Backup solutions?

Jon D. Slater Jon.Slater at LPBroadband.Net
Wed Oct 26 16:39:34 UTC 2005


Welty, Richard wrote:

>i suggest that you actually work out some requirements for your
>backup system ("not so paranoid" is a little light on the details).
>
>the usual concerns are things like this:
>
>natural disaster (fire? flood? etc.)
>
>man made disaster (theft? arson?)
>
>power or network failure (handling this implies remote site)
>
>archival requirements (do i need to go back in time?
>   how far back? how granular?)
>
>archival usually puts you into tape. remote backup site generally
>pushes you towards some sort of rsync replications solution.
>
>be aware that you can't simply rsync an rdbms, you need to do a dump
>and then restore or store the dump file as needed. alternatively,
>there are replication solutions for most rdbms systems (for both
>MySQL and PostgreSQL in the open source world, don't know about
>Firebird.)
>
>if you end up going archival with tape/cd/dvd, be sure to regularly
>check the media to make sure it works. i am aware of cases where
>the sysadmins made bad tapes due to a bad drive for months and months,
>assuming things were ok because the system didn't error when the
>tapes were cut. oops.
>
>richard
>
Hi Richard,

You are absolutely right...  I should have supplied more details.

My requirements are minimal.  I have two machines (1 - FC4, and 1 - XP) 
that I'd like to back up.

I don't need any archival on either machine.  My primary concern is hard 
disk failure.

FC4 box requirements:
The FC4 box is running several websites with accompanying mySQL db's.
The websites are all maintained under individual logins, under /home
Everything else on the machine could recovered easily enough, so the 
only backups would be of /home and the mySQL db's.

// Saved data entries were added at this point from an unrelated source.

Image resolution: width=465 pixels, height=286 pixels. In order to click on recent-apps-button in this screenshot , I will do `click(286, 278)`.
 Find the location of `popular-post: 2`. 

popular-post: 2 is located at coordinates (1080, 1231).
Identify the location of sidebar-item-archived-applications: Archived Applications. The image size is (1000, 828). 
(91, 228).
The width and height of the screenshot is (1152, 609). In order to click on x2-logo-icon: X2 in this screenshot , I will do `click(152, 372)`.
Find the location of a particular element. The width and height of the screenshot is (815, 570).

I've gotten the XP backup worked out.
I use the Windows backup utility to a mapped Samba drive.  (Which works 
fine for me.)  I do a repeating cycle of 1 complete backup followed by 6 
incremental backups, done daily.  Then I re-use the same files every 7 days.

In the event of a drive failure, I don't mind being down for a bit (even 
a few days), but I'd hate to lose any of my content.